SC860_103_056 / FW860.30

06/30/17
Impact:  Availability      Severity:  SPE

New features and functions

  • Support was added for Redfish API to allow the ISO 8610 extended format for the time and date so that the date/time can be represented as an offset from UTC (Universal Coordinated Time).
  • Support for the Redfish API for power and thermal properties for the chassis.  The new URIs are as follows::
    https://<fsp ip>/redfish/v1/Chassis/<id>/Power  : Provides fan data
    https://<fsp ip>/redfish/v1/Chassis/<id>/Thermal : Provides power supply data
    Only the Redfish GET operation is supported for these resources.
System firmware changes that affect all systems
  • A problem was fixed for service actions with SRC B150F138 missing an Advanced System Management Interface (ASMI) Deconfiguration Record.  The deconfiguration records make it easier to organize the repairs that are needed for the system and they need to be consistent with the periodic maintenance reminders that are logged for the failed FRUs.
  • A problem was fixed for a false 1100026B1 (12V power good failure) caused by an I2C bus write error for a LED state.  This error can be triggered by the fan LEDs changing state.

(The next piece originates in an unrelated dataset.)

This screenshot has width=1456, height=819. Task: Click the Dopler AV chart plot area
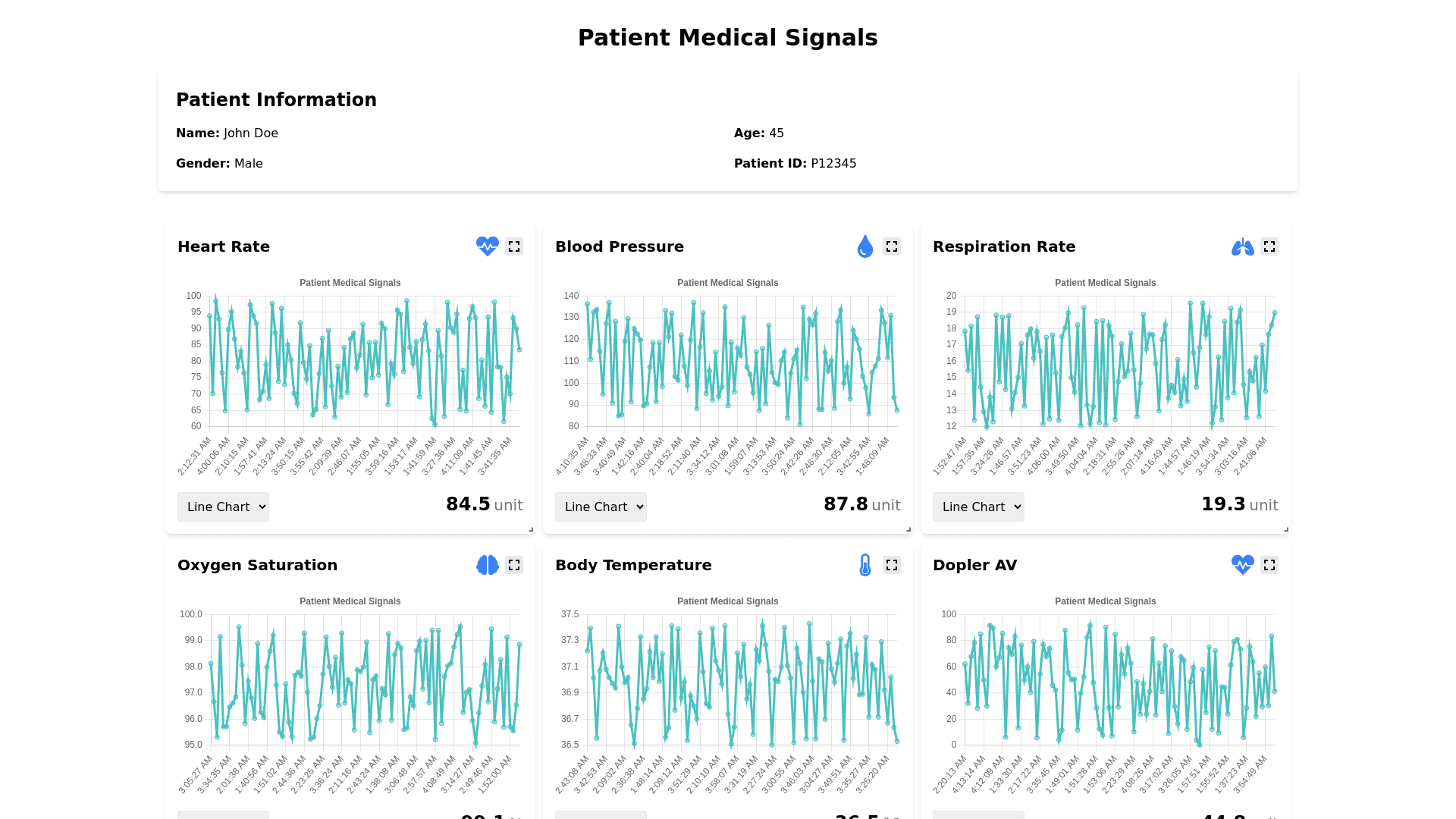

  • A problem was fixed for a fan LED turning amber on solid when there is no fan fault, or when the fan fault is for a different fan.  This error can be triggered anytime a fan LED needs to change its state.  The fan LEDs can be recovered to a normal state concurrently using the following link steps for a soft reset of the service processor:  https://www.ibm.com/support/knowledgecenter/POWER8/p8hby/p8hby_softreset.htm
  • A problem was fixed for sporadic blinking amber LEDs for the system fans with no SRCs logged.  There was no problem with the fans.  The LED corruption occurred when two service processor tasks attempted to update the LED state at the same time.  The fan LEDs can be recovered to a normal state concurrently using the following link steps for a soft reset of the service processor:  https://www.ibm.com/support/knowledgecenter/POWER8/p8hby/p8hby_softreset.htm
  • A problem was fixed for a Redfish Patch on the "Chassis" or "IBMEnterpriseComputerSystem" with empty data that caused a "500 Internal Server Error".  Validation for the empty data case has been added to prevent the server error.

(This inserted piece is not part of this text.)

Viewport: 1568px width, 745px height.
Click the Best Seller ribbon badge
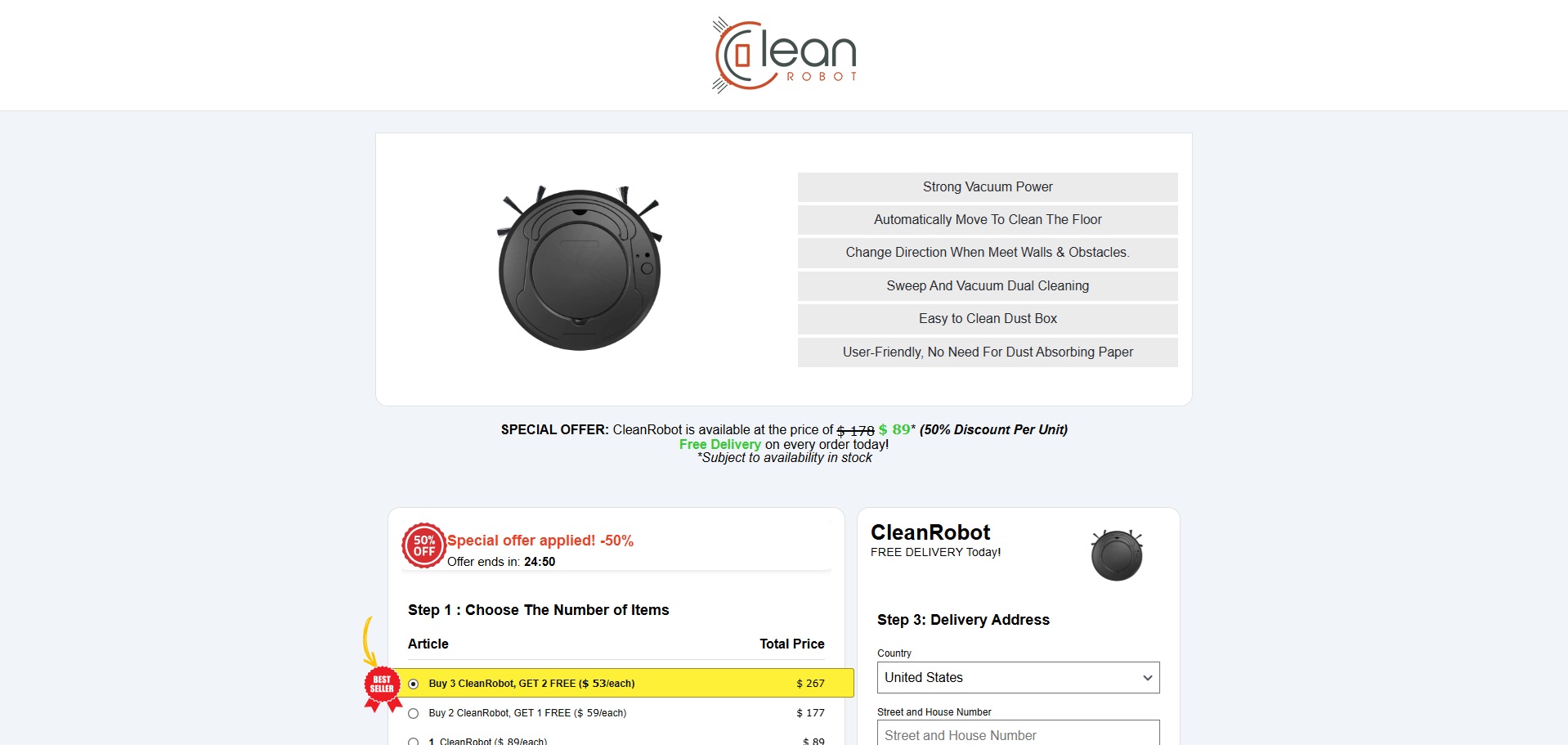(x=382, y=686)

  • A problem was fixed for hardware dumps only collecting data for the master processor if a run-time service processor failover had occurred prior to the dump.  Therefore, there would be only master chip and master core data in the event of a core unit checkstop.  To recover to a system state that is able to do a full collection of debug data for all processors and cores after a run-time failover, a re-IPL of the system is needed.

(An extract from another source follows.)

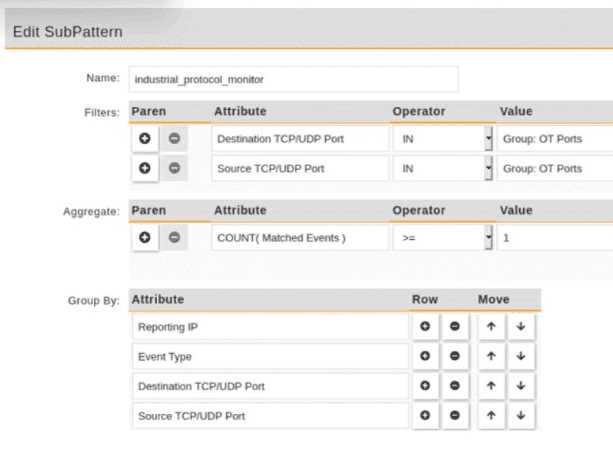Viewport: 613px width, 465px height.
Task: Remove the Destination TCP/UDP Port filter row
Action: [174, 138]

  • A problem was fixed for a Redfish Patch on power mode to "MaxPowerSaver" that caused a  "500 Internal Server Error" when that power mode was not supported on the system.  With the fix, the Redfish server response is a list of the valid power modes that be used for the system.
  • A problem was fixed for the loss of Operations Panel function 30 (displaying ethernet port  HMC1 and HMC2 IP addresses) after a concurrent repair of the Operations Panel.  Operations  Panel function 30 can be restored concurrently using the following link steps for a soft reset of the service processor:  https://www.ibm.com/support/knowledgecenter/POWER8/p8hby/p8hby_softreset.htm
  • A problem was fixed for a core dump of the rtiminit (service processor time of day) process that logs an SRC B15A3303  and could invalidate the time on the service processor.  If the error occurs while the system is powered on, the hypervisor has the master time and will refresh the service processor time, so no action is needed for recovery.  If the error occurs while the system is powered off, the service processor time must be corrected on the systems having only a single service processor.  Use the following steps from the IBM Knowledge Center to change the UTC time with the Advanced System Management Interface:  https://www.ibm.com/support/knowledgecenter/en/POWER8/p8hby/viewtime.htm.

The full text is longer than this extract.